Ventilation: Rapidly institute adequate ventilation. Noninvasive ventilation (NIV) should be tried first in carefully selected patients before proceeding to intubation. 

II. Hypoxemic Respiratory Failure

Defined by a PaO2 < 60 mmHg, this results from impaired gas exchange or hypoventilation. To differentiate the cause, the Alveolar Gas Equation is used:


PAO2= FiO2 (PB-PH2O)- PaCO2÷R


PAO_2: Alveolar partial pressure of O2.

FiO_2: Fraction of inspired oxygen.

PB: Barometric pressure (760 mmHg).

PH2O: Water vapor pressure (47 mmHg).

R: Respiratory quotient (approx. 0.8).

Alveolar-Arterial (A-a) Gradient

The A-a gradient (PAO2 - PaO2) helps distinguish the cause of hypoxia. Normal values are 10–15 mmHg, increasing with age.

a)V/Q Mismatch: Hypoxemia improves significantly with supplemental O2.

b)Shunt: Hypoxemia does not respond well to supplemental O2. Common causes include airspace flooding (edema, pneumonia), atelectasis, and vascular problems.


General Approach to Hypoxemic Respiratory Failure:

Hypoxemic respiratory failure is evaluated by first assessing the alveolar–arterial (A–a) oxygen gradient. If the A–a gradient is increased, the next step is to determine whether the partial pressure of oxygen (PaO₂) improves with supplemental oxygen. If PaO₂ improves, this suggests ventilation–perfusion (V/Q) mismatch. If there is no improvement, it indicates a right-to-left shunt. Causes of V/Q mismatch include conditions such as chronic obstructive pulmonary disease, asthma, interstitial lung disease, and pulmonary embolism. In contrast, shunt-related causes include pneumonia, pulmonary edema, and acute respiratory distress syndrome.

If the A–a gradient is normal, hypoxemia is usually due to hypoventilation or low inspired oxygen levels. Hypoventilation can result from drug overdose, neuromuscular disorders, or central nervous system depression. Low inspired oxygen levels are typically seen at high altitudes. Additionally, measurement of carbon dioxide levels (PaCO₂) can help further differentiate the cause; elevated PaCO₂ supports hypoventilation as the underlying mechanism.


Oxygen Delivery and Hypoxia Types

Hypoxia refers to an oxygen deficit at the tissue level.
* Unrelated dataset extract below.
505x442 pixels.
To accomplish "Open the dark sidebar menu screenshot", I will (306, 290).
Oxygen delivery (DO2) is calculated as

DO2 = CO X CaO2

DO2=CO X {(1.39X [Hb] X SaO2) + 0.03 X PaO2


DO₂ = oxygen delivery


CO = cardiac output


CaO₂ = arterial oxygen content


Four Types of Hypoxia:

Hypoxic Hypoxia: Low arterial O2 saturation and low PaO2.

Anemic Hypoxia: Low hemoglobin levels.

Circulatory Hypoxia: Low cardiac output states.

Histotoxic Hypoxia: Poisoning (e.g., cyanide) that prevents tissues from using delivered O2.

Management Principles for Hypoxemia

Saturation: Rapidly restore arterial saturation, often requiring intubation. Hypoxemic patients generally respond less well to noninvasive ventilation than hypercapnic patients.

PEEP: Use positive end-expiratory pressure (PEEP) to reduce FiO2 to non-toxic levels (< 60%).

Low Tidal Volume: Use a "permissive hypercapnia" strategy in ARDS/ALI patients.